I have split my database across several MySQL instances for better performance. Sometimes I need to fetch data from different database shards at the same time instead of running queries one after another.
What’s the best approach to execute multiple MySQL queries simultaneously in PHP? I want to avoid waiting for each query to finish before starting the next one.
I found some tutorials about async cURL and using shell commands, but I’m wondering if there’s a cleaner solution built into PHP or MySQL extensions. Are there any native PHP functions or libraries that can handle concurrent database connections efficiently?
Here’s a simple example of what I’m trying to avoid:
$results = array();
$databases = ['shard_1', 'shard_2', 'shard_3'];
foreach($databases as $dbName) {
$connection = new PDO("mysql:host=localhost;dbname=$dbName", $username, $password);
$stmt = $connection->prepare("SELECT * FROM users WHERE active = 1");
$stmt->execute();
$results[$dbName] = $stmt->fetchAll();
}
This runs each query sequentially which takes too long when I have many shards.
I’ve dealt with this same issue in distributed setups. ReactPHP with their MySQL connector works great here - you can spin up multiple non-blocking connections and run queries concurrently without the process management headache. Another option that’s worked well for me: MySQLi with async queries using mysqli_poll(). Just start your queries with the MYSQLI_ASYNC flag, then poll for results as they finish. Keeps everything in native PHP, no extra dependencies. For production, definitely check out ProxySQL for connection pooling. It handles concurrent connections across shards way better. Bottom line - avoid blocking operations and use PHP’s multi-socket capabilities.

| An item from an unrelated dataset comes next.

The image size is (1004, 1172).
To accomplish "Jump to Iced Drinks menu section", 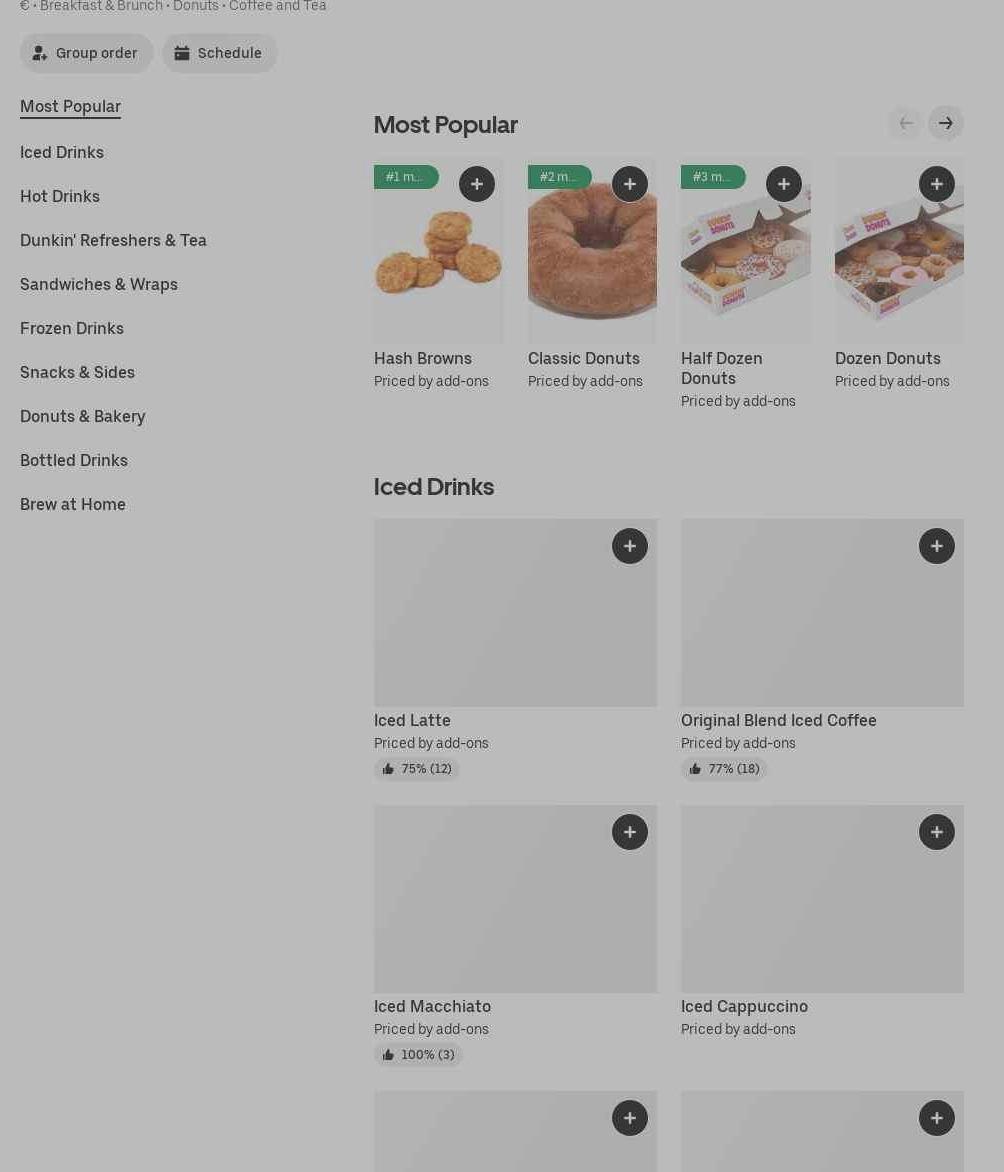I will click(x=62, y=152).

Gearman’s worth a look if you’re already running distributed stuff. I queue each shard query as a separate job, then workers hit them all at once across different processes or servers. You get real parallel execution plus job management and error handling baked in. Your PHP script dumps all the jobs at once and grabs results as they finish. Takes some setup but scales like crazy when you add more shards. We dropped from 12 seconds to 3 seconds with barely any code changes. Workers keep persistent DB connections too, so no connection overhead per request. Great option when you want reliability without wrestling with async connections.
Use a message queue like RabbitMQ or Redis to pool connections. PHP pushes query jobs to different queues (one per shard), then workers grab jobs and run them against their databases. Workers dump results into shared cache or another queue that your main PHP process checks for completion. Best part? If one shard dies, the rest keep running. Failed queries get retried without killing everything else. Takes work to set up initially, but adding new shards is just spinning up another worker. We’re running 20+ shards like this with sub-second response times.

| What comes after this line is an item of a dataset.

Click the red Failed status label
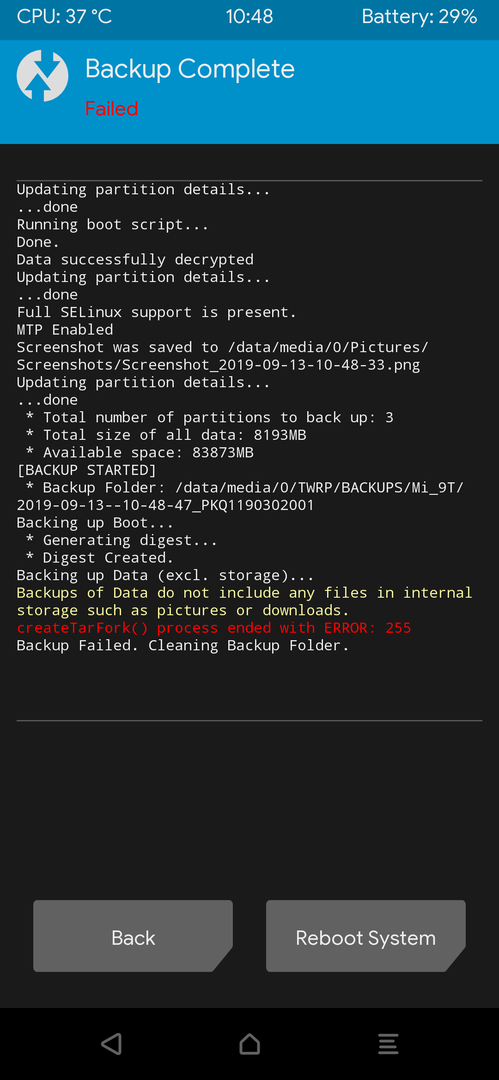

if your php setup supports it, check out the pthreads extension. you can create worker threads for each shard, running in true parallel. it’s kinda tricky to set up tho, and not all hosts allow thread-safe php. for an easier route, curl_multi handles are great - set up mysql api endpoints and fire them off together.
These solutions work, but you’re overcomplicating things. I deal with this exact problem daily in our distributed systems.
Running parallel queries isn’t the real challenge. You need something that manages connections, handles failures, and processes results as they arrive. What about joining data from different shards or transforming it before it hits your frontend?
Workflow automation solves this. Skip the async connection management and polling in PHP. Set up a workflow that hits all shards at once, waits for responses, and combines the data however you want.
The workflow handles parallel execution, errors, and data processing. Your PHP triggers it and gets clean results back. Much cleaner than spawning processes or juggling coroutines.
I built this for a client last month with 12 database shards. Dropped from 8-second sequential queries to under 2 seconds, with automatic retries and result caching.
Latenode makes this dead simple. Build the whole parallel query workflow visually and trigger it from any PHP app: https://latenode.com
swoole’s your best bet here. it handles async mysql connections natively and runs multiple queries simultaneously without blocking. way cleaner than shell commands or curl hacks. just spin up coroutines for each shard connection - they’ll run concurrently. scales great with large datasets too.
Been running sharded MySQL for years. Best approach I’ve found: use pcntl_fork() to spawn child processes for each shard query. Each child gets its own DB connection, runs independently, then passes results back via shared memory or temp files. Parent waits for all children with pcntl_waitpid(). Works great when you need real parallelism across multiple DB servers. Just watch out - some shared hosts disable pcntl functions, so check that first. Also keep an eye on MySQL connection limits since you’ll hit multiple servers at once. For lighter stuff, mysqli_poll() works fine, but heavy data processing across many shards? Process forking gives you actual concurrent execution.